Ole Gunnar Solskjaer is expected to deploy his two most naturally-gifted players for the very first time this evening as Manchester United travel to play Tottenham.
The Premier League's three-month pause has allowed Pogba to fully recover from the ankle ligament issues which have limited him to only eight appearances since the start of the season and briefly appeared to have ended his Old Trafford career.
Pogba will instead return to a side rejuvenated by Fernandes' January arrival.
There was a debate during the break about how - and even if - the pair could play together, though Solskjaer's 4-2-3-1 set-up would appear to accommodate them well.
Fernandes has already hit the ground running as United's No.10 - three assists, a goal and a penalty in five league games - and though he can operate deeper, if it ain't broke, why fix it?
Pogba, meanwhile, is underrated as a deeper-lying playmaker. All five of his league starts at the beginning of the season came as one of Solskjaer's two deepest midfielders and based on those performances, he leads the way among the United squad in a range of per-90-minute passing statistics.
Of course, Pogba's numbers are slightly skewed by the small sample size due to his lack of playing time, but they are comparable to last season when he was practically an ever-present. He won a World Cup with France in that position too. With Fernandes' shooting ability from range, the pair have the potential to complement each other.
And so the question is not so much whether Pogba and Fernandes can play together, but who will they play with?
Two of Scott McTominay, Fred and Nemanja Matic will have their playing time dented by Pogba's return but all three have something going in their favour.
McTominay started alongside Pogba at the beginning of the season and will be viewed by many as the man in possession. His rise has been richly deserved.
Fred, meanwhile, is arguably Marcus Rashford's only rival in United's Player of the Year stakes. He is certainly the most improved, finally returning value on a £52m transfer fee.
And then even Matic, whose time at Old Trafford appeared to be winding down, has received a one-year contract extension.
"Any of them would be capable of playing a full season at Man United and being a regular," Solskjaer said yesterday. "It's given me a nice challenge to pick the right ones: when they are in the right form, when they are against the right opponents. Nemanja, Scott, Fred have had a fantastic turnaround."
Solskjaer's hint that he will adopt a rotation policy makes sense. McTominay, Fred and Matic all offer slightly different qualities, suited to different types of opponent, though on the evidence of this season, one generally stands out above the pack.
Fred has had a genuinely excellent second year - not simply one of adaptation and adjustment after a difficult first term.

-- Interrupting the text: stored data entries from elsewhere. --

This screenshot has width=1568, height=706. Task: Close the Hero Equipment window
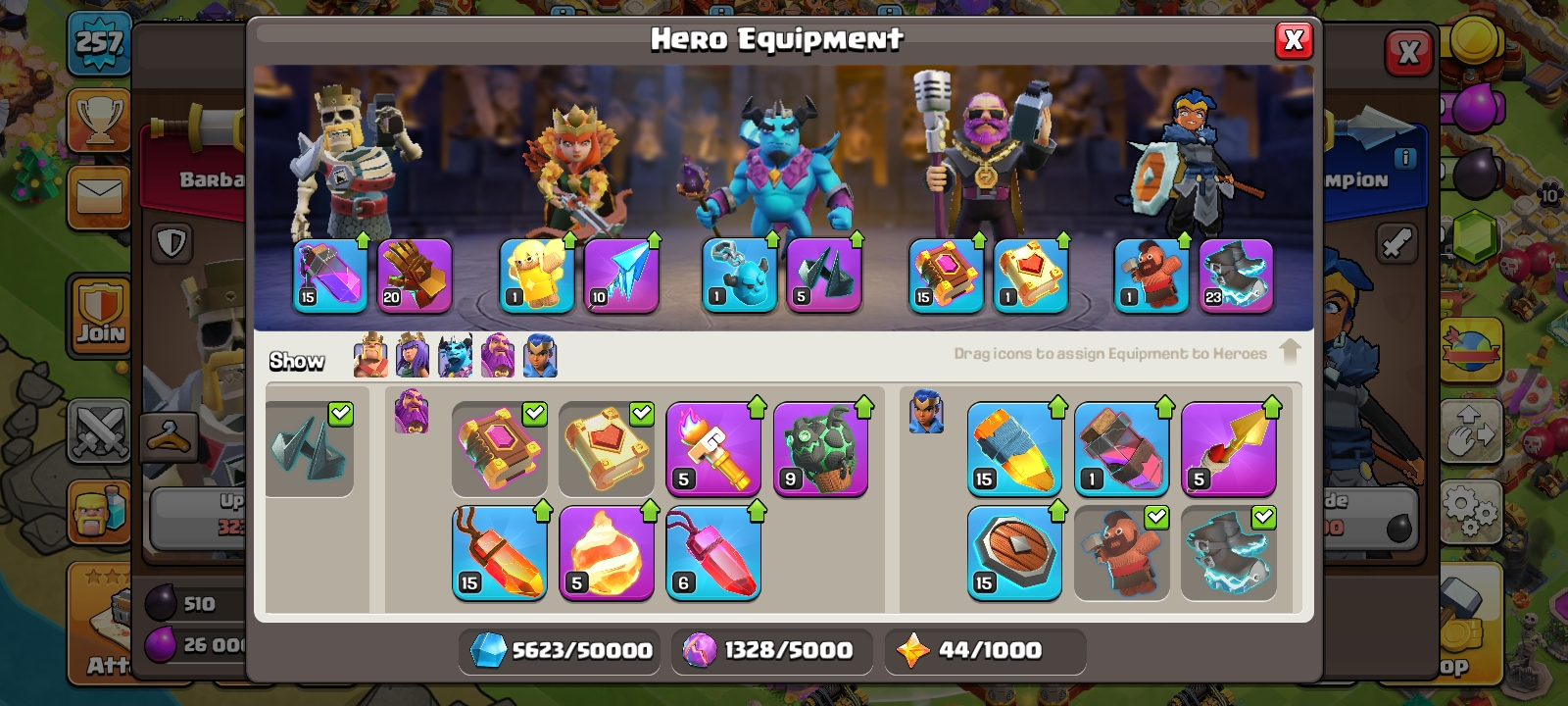(x=1294, y=40)
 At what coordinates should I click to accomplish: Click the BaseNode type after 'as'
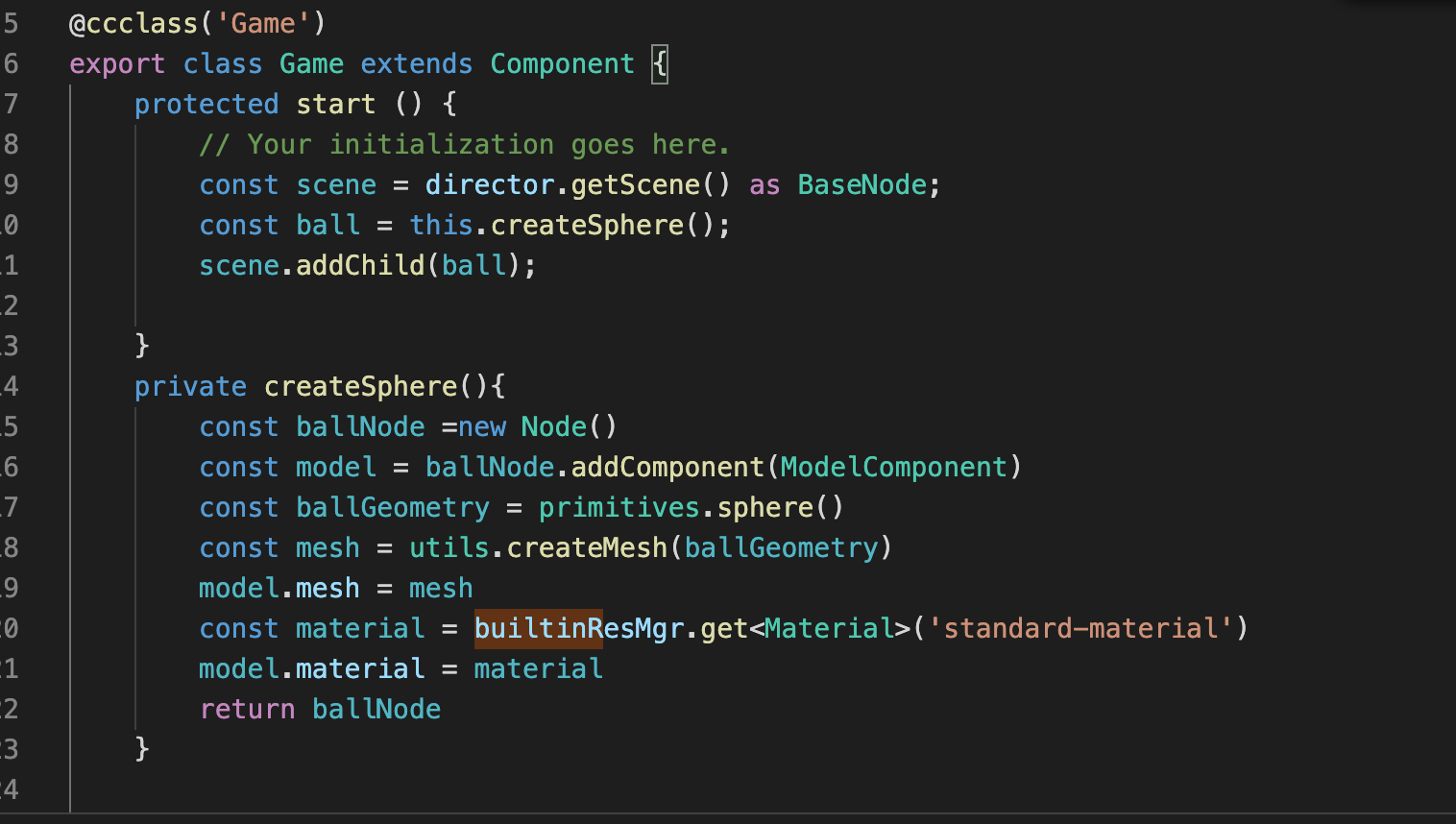[861, 184]
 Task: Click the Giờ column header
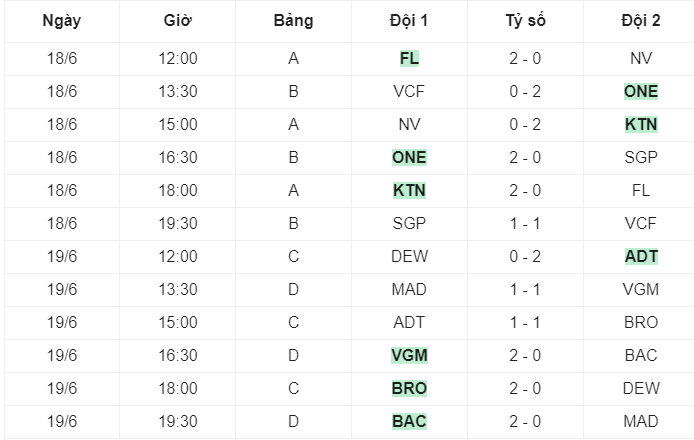(177, 21)
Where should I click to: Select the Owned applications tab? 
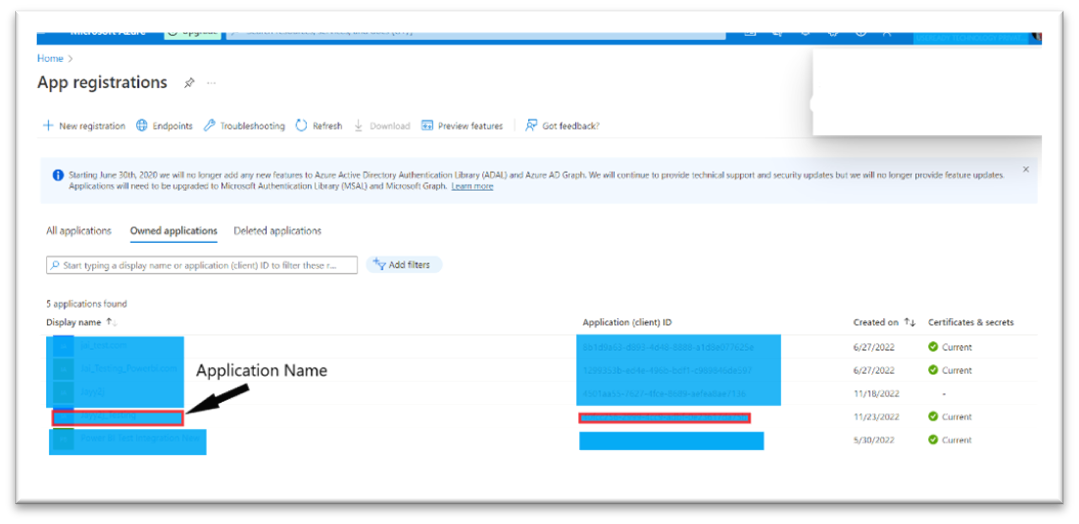(173, 231)

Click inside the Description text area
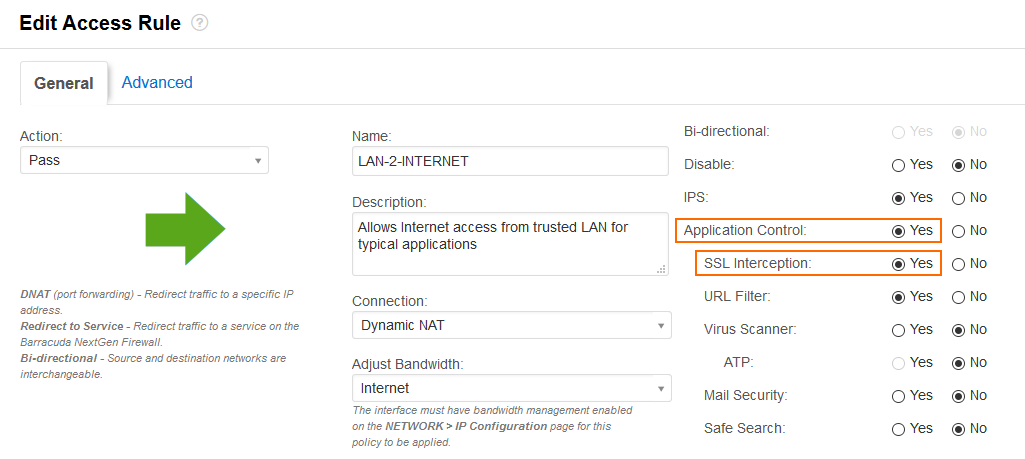point(511,244)
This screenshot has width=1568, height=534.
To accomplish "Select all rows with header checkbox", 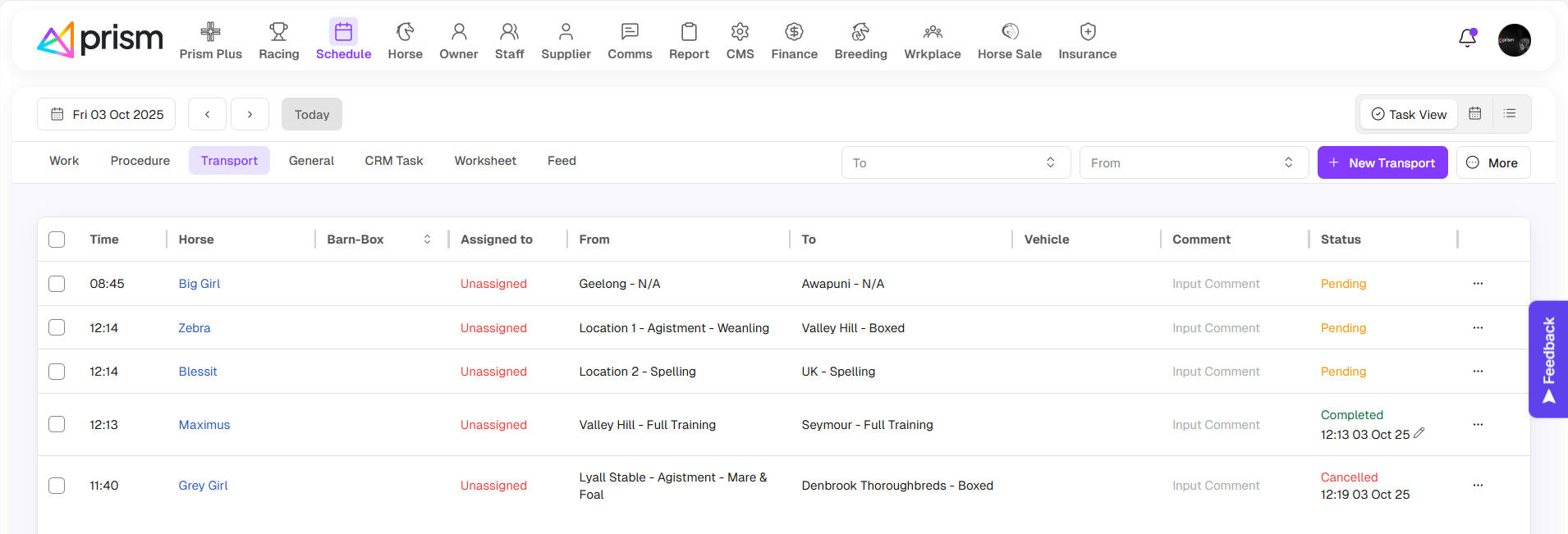I will [57, 240].
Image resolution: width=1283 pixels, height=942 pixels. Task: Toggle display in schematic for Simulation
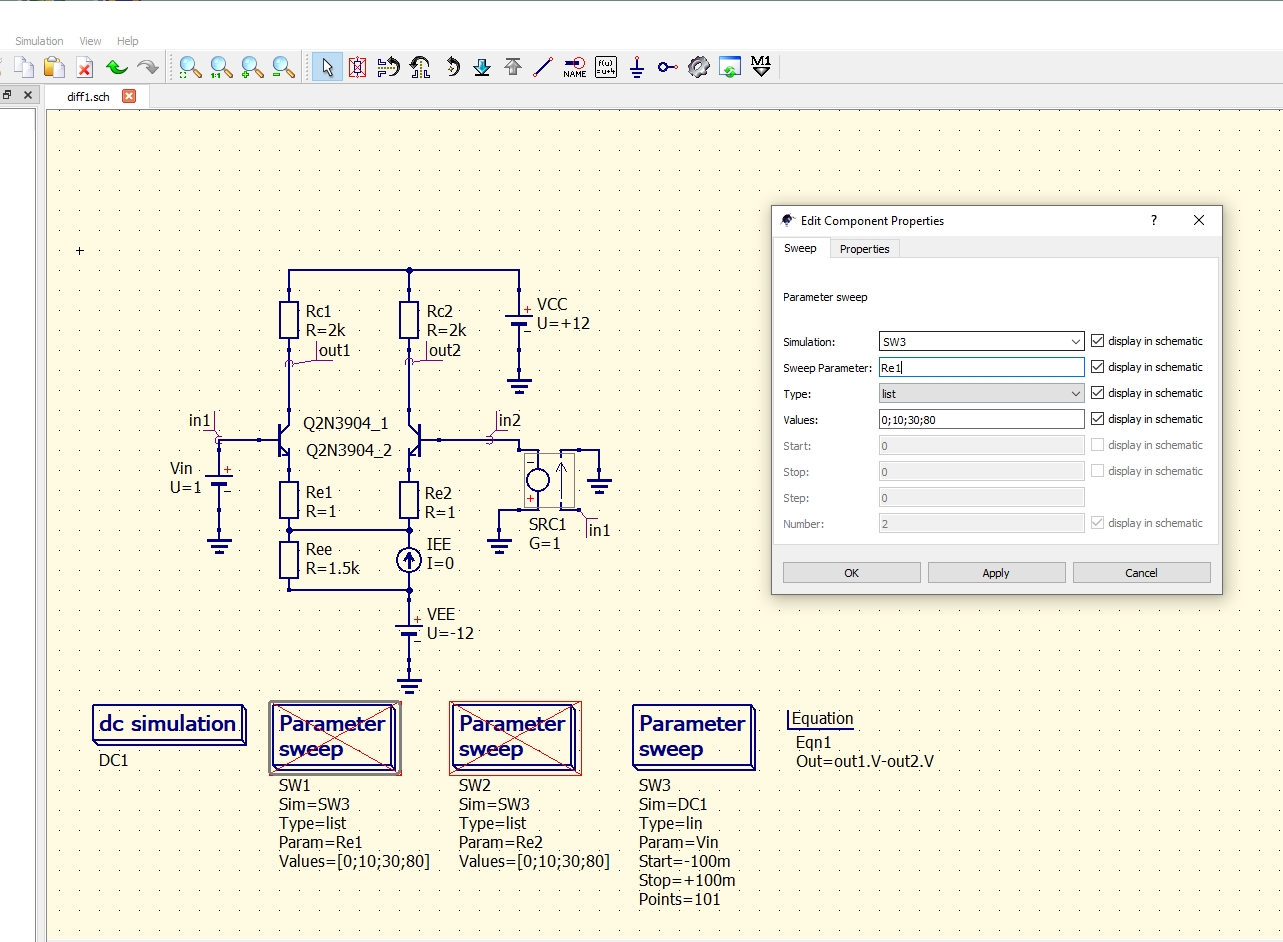coord(1098,341)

A comparison of his defensive performances with those of McTominay and Matic shows how he has become United's lynchpin. Fred wins a tackle every 43 minutes, faster than any other United player with significant minutes under their belt this year.
McTominay rivals Fred when it comes to interceptions, with both cutting out an opposition pass every 56 minutes. Yet the area Fred excels at beyond both McTominay and Matic is pressing. While McTominay and Matic try an average of around 15 presses every 90 minutes, Fred attempts twice as many.
If Solskjaer wants a dynamic defensive presence approaching his peak to be the most effective foil to Pogba and Fernandes, Fred is the outstanding candidate. He should be the third prong in a new-look midfield.
But if the Brazilian is instead one of the two to lose out, United may fail to strike the right balance, and Solskjaer may not feel the benefit of finally having his best two players on the pitch.